Kedua Harta, harta yang dimiliki oleh setiap manusia merupakan pemberian dari Allah. Dari harta tersebut ada hak orang fakir miskin yang mesti dikeluarkan, karena itulah kemanfaatan harta dapat berputar kepada orang-orang yang lemah. Jika harta ditahan dan tidak dikeluarkan dalam kebaikan maka ia akan memaksakan keluar untuk kedurhakaan. Dan orang yang bakhil akan mendapatkan siksa di mana nanti di akhirat hartanya tadi akan dikalungkan pada lehernya seperti pada QS Ali Imran ayat 180 dan harta emas dan perak yang ditahan akan dipanaskan lalu dengan itu disetrika dahi, lambung dan pungguh mereka seperti pada QS At-Taubah ayat 31.

Allah Swt berfirman :

لَن تَنَالُوا الْبِرَّ حَتَّىٰ تُنفِقُوا مِمَّا تُحِبُّونَ ۚ وَمَا تُنفِقُوا مِن شَيْءٍ فَإِنَّ اللَّهَ بِهِ عَلِيمٌ

"Kamu sekali-kali tidak sampai kepada kebajikan (yang sempurna), sebelum kamu menafkahkan sebahagian harta yang kamu cintai. Dan apa saja yang kamu nafkahkan, maka sesungguhnya Allah mengetahuinya."(QS. Ali Imran [3] ayat 92).

 

Mengeluarkan harta dalam Islam, ada yang disebut Zakat, shadaqoh dan Infak. Pada hakikatnya hal tersebut sebagai bukti keta’atan sebagai kebaikan dan keberkahan untuk pelakunya dan kemanfaatannya yang besar bagi terlaksananya berbagai kebaikan yang bukan hanya dirasakan oleh orang-orang yang lemah namun juga orang-orang yang berkecukupan.

Rasulullah Saw bersabda :

نِعْمَ الْمَالُ الصَّالِحُ لِلْمَرْءِ الصَّالِحِ

Sebaik-baik harta adalah harta yang dimiliki oleh hamba yang Shalih.” (HR. Ahmad 4/197. Syaikh Syu’aib Al Arnauth mengatakan bahwa sanad hadits ini shahih sesuai syarat Muslim).

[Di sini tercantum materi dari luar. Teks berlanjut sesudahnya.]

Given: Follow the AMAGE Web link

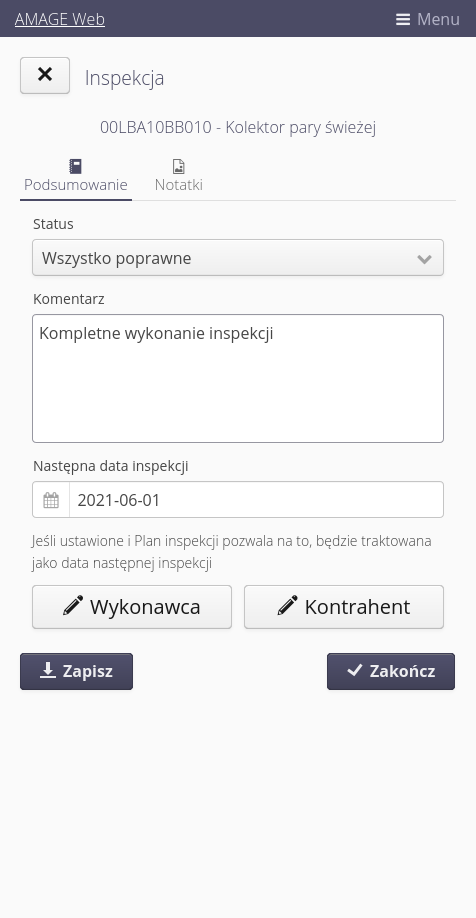Looking at the screenshot, I should [x=60, y=19].
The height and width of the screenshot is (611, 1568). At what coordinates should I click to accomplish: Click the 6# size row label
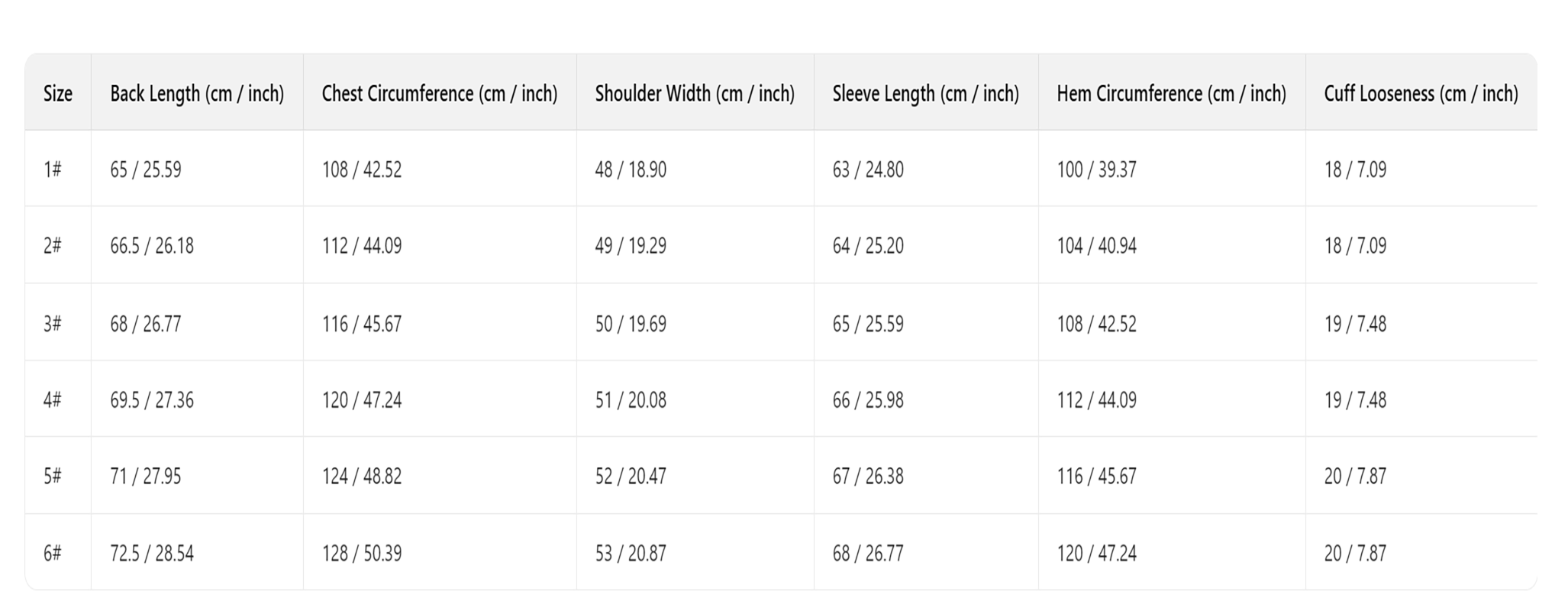(53, 553)
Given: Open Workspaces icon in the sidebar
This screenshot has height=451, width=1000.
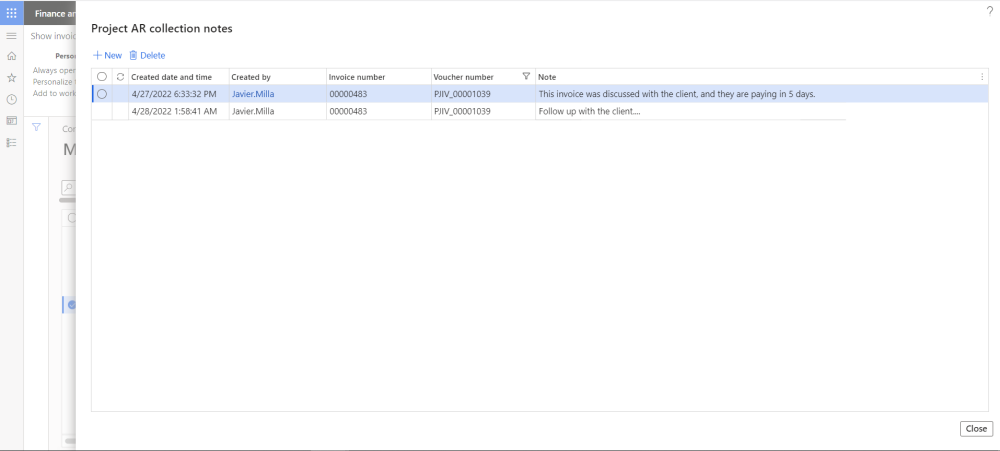Looking at the screenshot, I should [x=11, y=121].
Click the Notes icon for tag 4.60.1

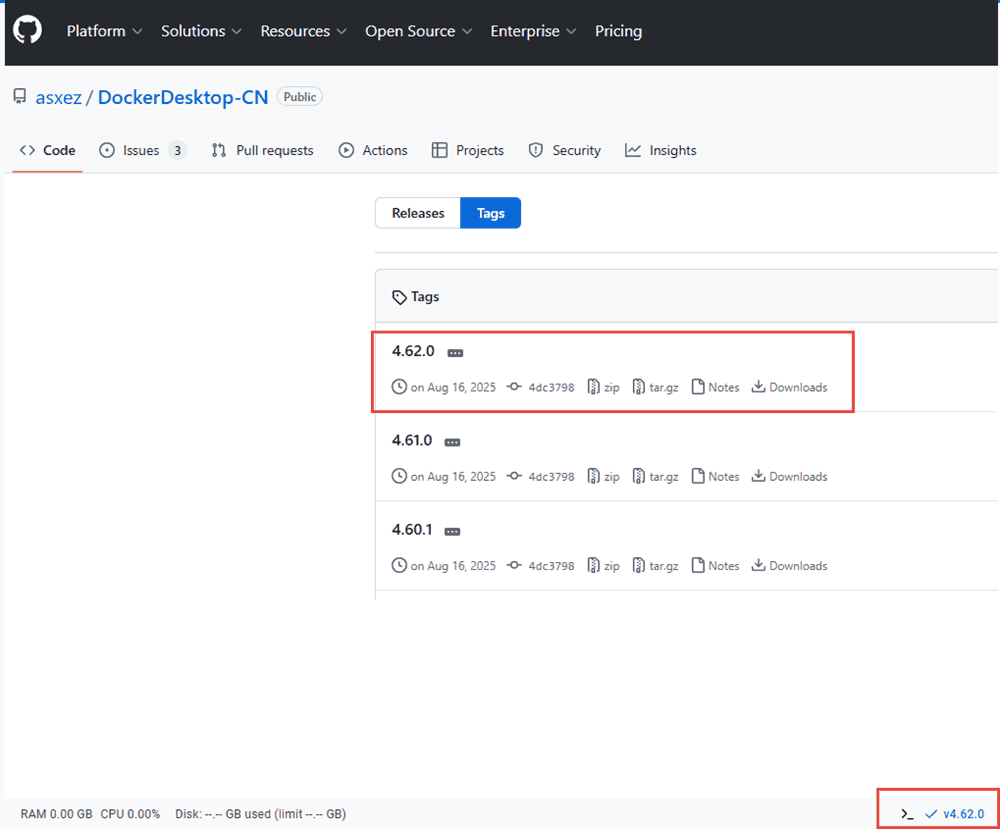(x=698, y=566)
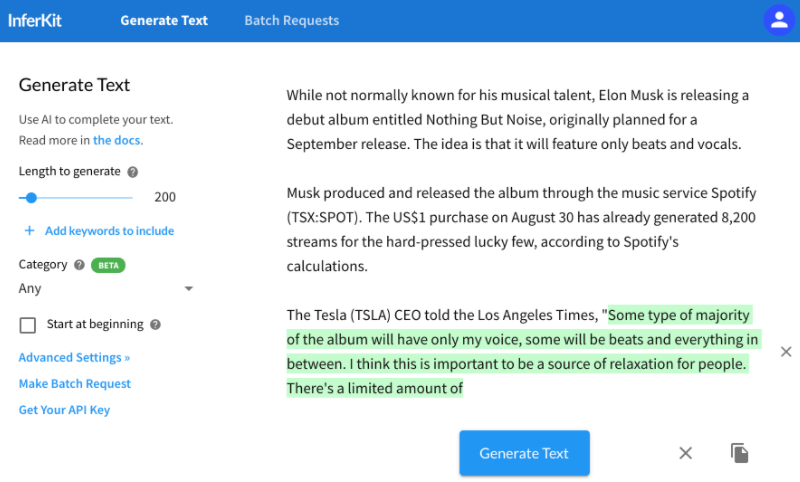Open the user account profile icon

[x=777, y=20]
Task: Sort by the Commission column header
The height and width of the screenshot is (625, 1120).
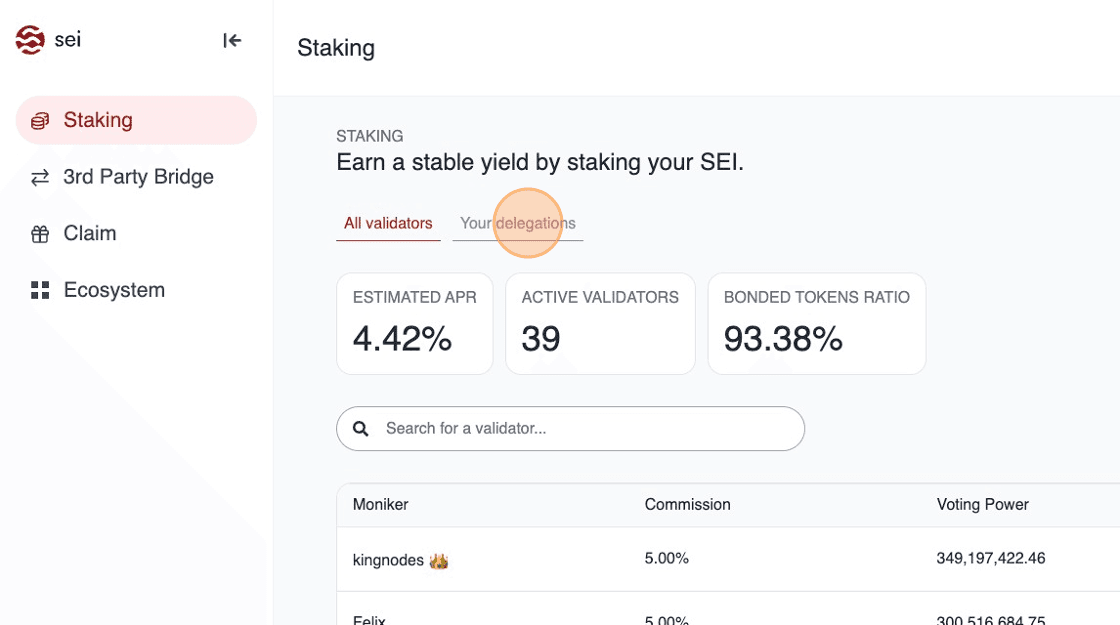Action: [x=687, y=505]
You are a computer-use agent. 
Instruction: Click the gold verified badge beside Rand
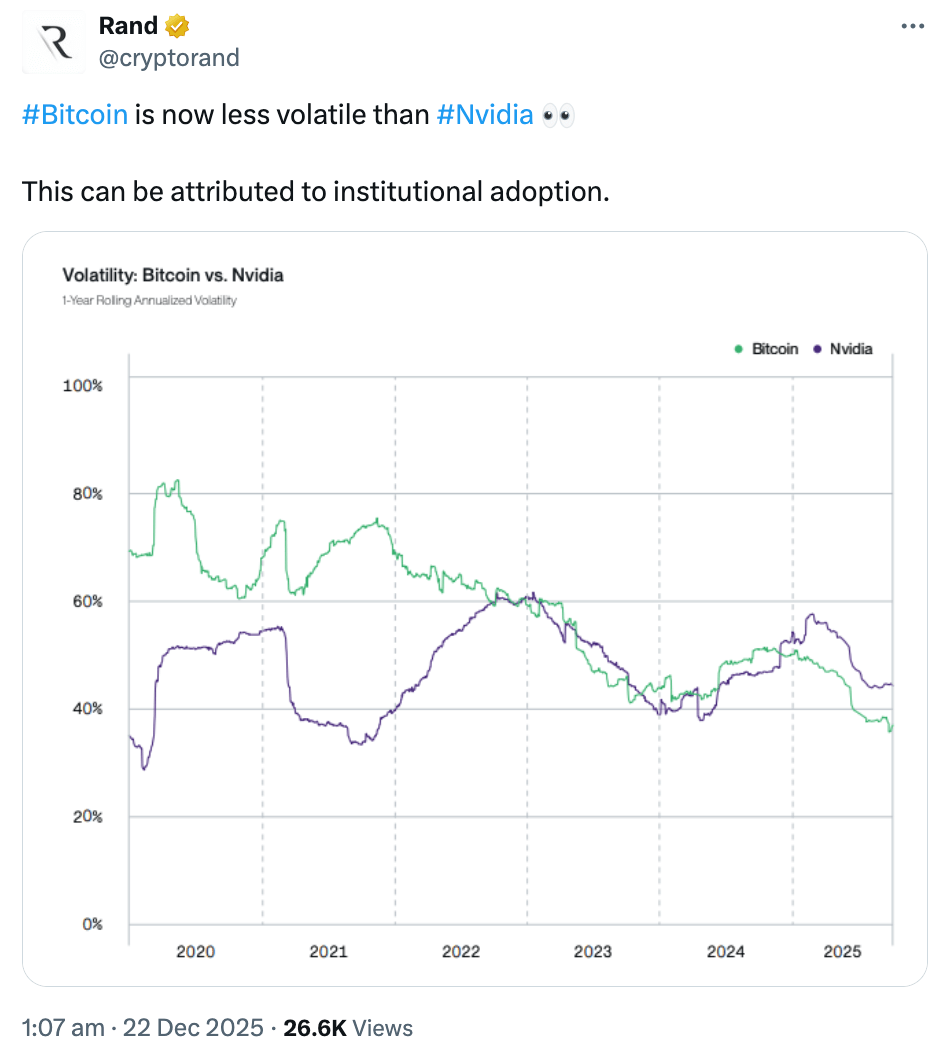click(x=177, y=26)
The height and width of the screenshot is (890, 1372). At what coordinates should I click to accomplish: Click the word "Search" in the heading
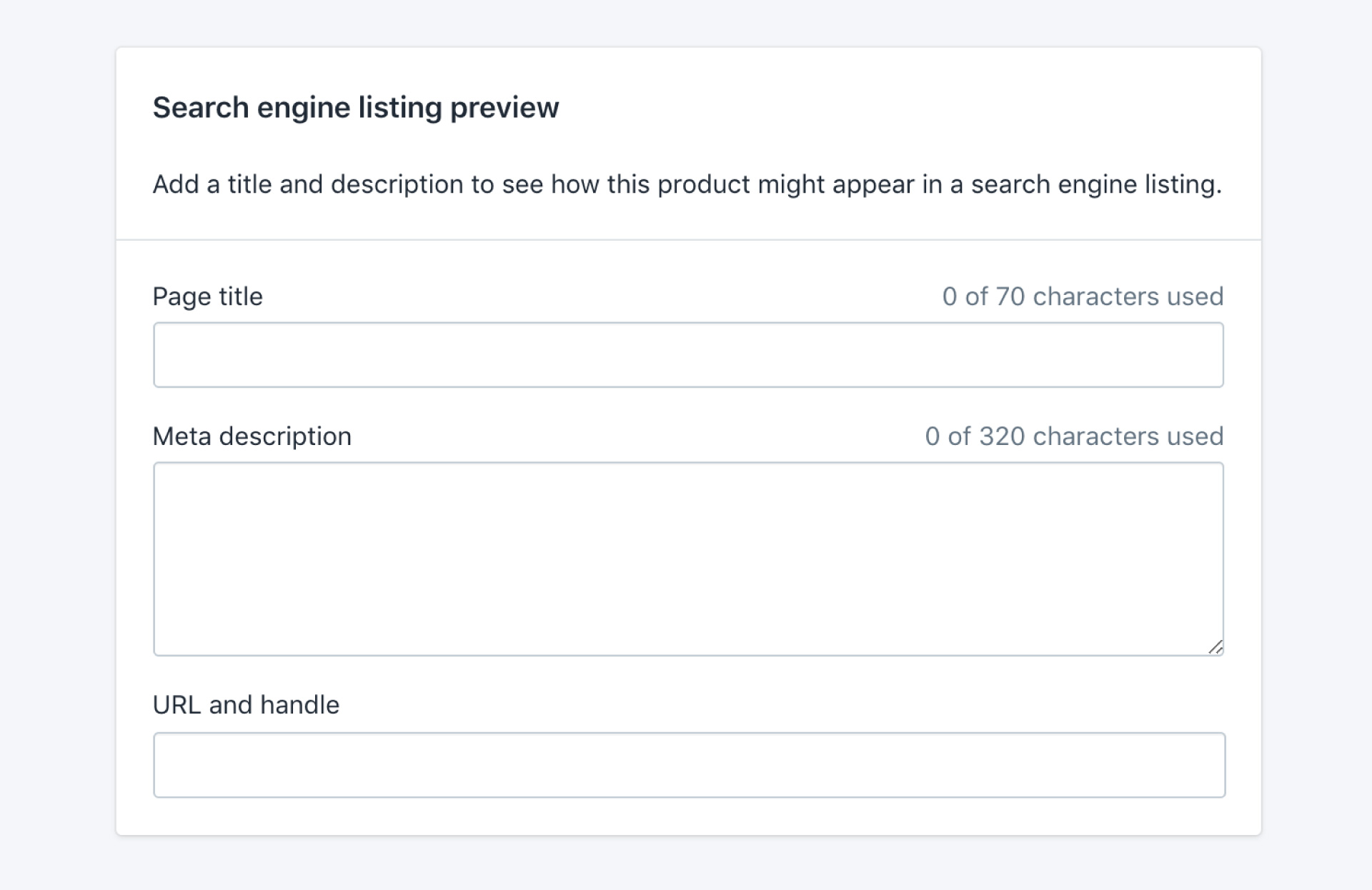(200, 108)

Yang dimaksud orang yang shalih adalah orang yang memperhatikan dan menunaikan hak-hak Allah dan hak-hak sesama. (Lihat Syarh Shahih Adabil Mufrod, 1/390)

Harta yang baik adalah harta yang dimanfaatkan untuk maslahat dunia dan akhirat (Lihat Syarh Shahih Adabil Mufrod, 1/390). Ini tentu saja yang pintar mengolahnya adalah hamba Allah yang shalih yang mengerti kedua maslahat ini. Maka tepatlah maksud di atas bahwa sebaik-baik harta adalah harta yang dikelola orang yang shalih.

Ketiga ilmu. Ilmu pada hadits tersebut bermakna umum mencakup ilmu agama dan dunia. Namun yang wajib dipelajari adalah ilmu agama, karena ialah dasar dari kebaikan semua perkara. Dengan ilmu agama kita dapat mengetahui mana yang benar dan salah. Dan mampu mengamalkan yang baik dan menjauhi yang buruk. Adapun ilmu dunia bisa menjadi wajib jika hal itu menjadi perantara kebaikan akhirat.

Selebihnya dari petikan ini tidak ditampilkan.